Terakhir, di luar pertimbangan pragmatis, terdapat kelemahan penting dari pandangan itikad buruk yang harus diatasi. Perspektif itikad buruk dapat melahirkan pandangan yang monolitik dan ahistoris terhadap pemerintah dan lembaga keuangan internasional. Hal ini cenderung bersifat sinisme yang mengabaikan bagaimana lembaga-lembaga ini berubah seiring berjalannya waktu, bagaimana mereka dipengaruhi oleh gerakan sosial, dan bagaimana mereka memberikan peluang untuk bertindak. Tidak semua pemerintahan agresif dan eksploitatif seperti pemerintahan berikutnya; tidak semua kebijakan pembangunan didorong oleh pasar seperti neoliberalisme; dan kelompok progresif kadang-kadang memenangkan posisi kekuasaan dalam lembaga-lembaga ini yang dapat membantu menghasilkan kemenangan nyata. Perbedaan kecil sekalipun bisa berdampak besar bagi kehidupan masyarakat di dalam dan luar negeri.
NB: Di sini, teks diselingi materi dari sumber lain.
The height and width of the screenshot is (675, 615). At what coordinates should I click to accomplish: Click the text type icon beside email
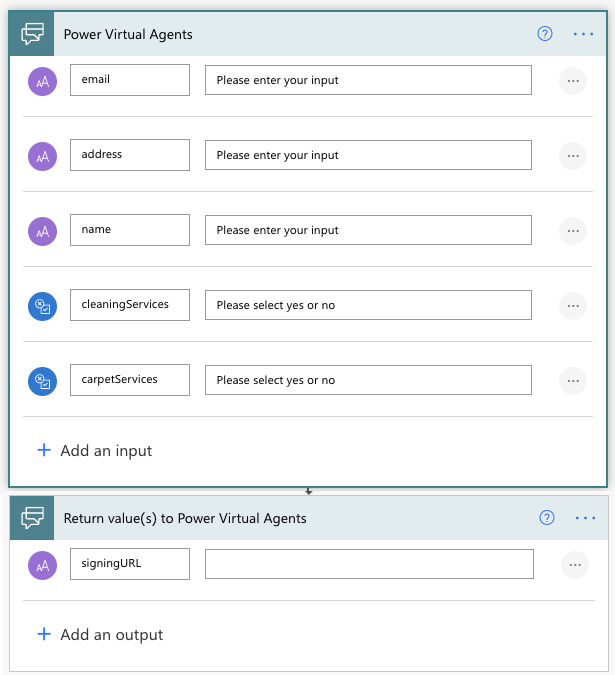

Kecuali Anda memiliki teori revolusioner yang semuanya atau tidak sama sekali, aktivisme akan berkisar pada perubahan bertahap dalam sistem yang tidak ideal.
Fakta bahwa aparat kebijakan luar negeri menutupi tindakannya dengan retorika hak asasi manusia dan demokrasi memberi kita landasan moral yang tinggi. Kita harus memanfaatkan ini. Mendukung gerakan nyata untuk demokrasi dan hak asasi manusia merupakan landasan internasionalisme progresif. Tindakan pemerintah dan badan-badan keuangan AS dapat membantu gerakan-gerakan ini atau, seperti yang sering terjadi, dapat merugikan gerakan-gerakan tersebut. Kita tidak perlu memiliki ilusi apa pun tentang kebijakan luar negeri untuk mendorong kebijakan yang sejalan dengan hal tersebut. Dan kita tidak perlu naif untuk menyatakan bahwa “kepentingan nasional” warga AS yang sebenarnya adalah untuk memajukan cita-cita ini.
Dalam hal ini, pandangan dengan itikad buruk – yang menghilangkan rasionalisasi kebijakan luar negeri yang terdengar menyenangkan – mungkin penting dalam memahami rekam jejak pemerintah kita di masa lalu. Namun pandangan yang beritikad baik – yang menuntut identitas nasional yang berbeda – akan diperlukan dalam membayangkan kembali masa depannya.
ZNetwork didanai semata-mata melalui kemurahan hati para pembacanya.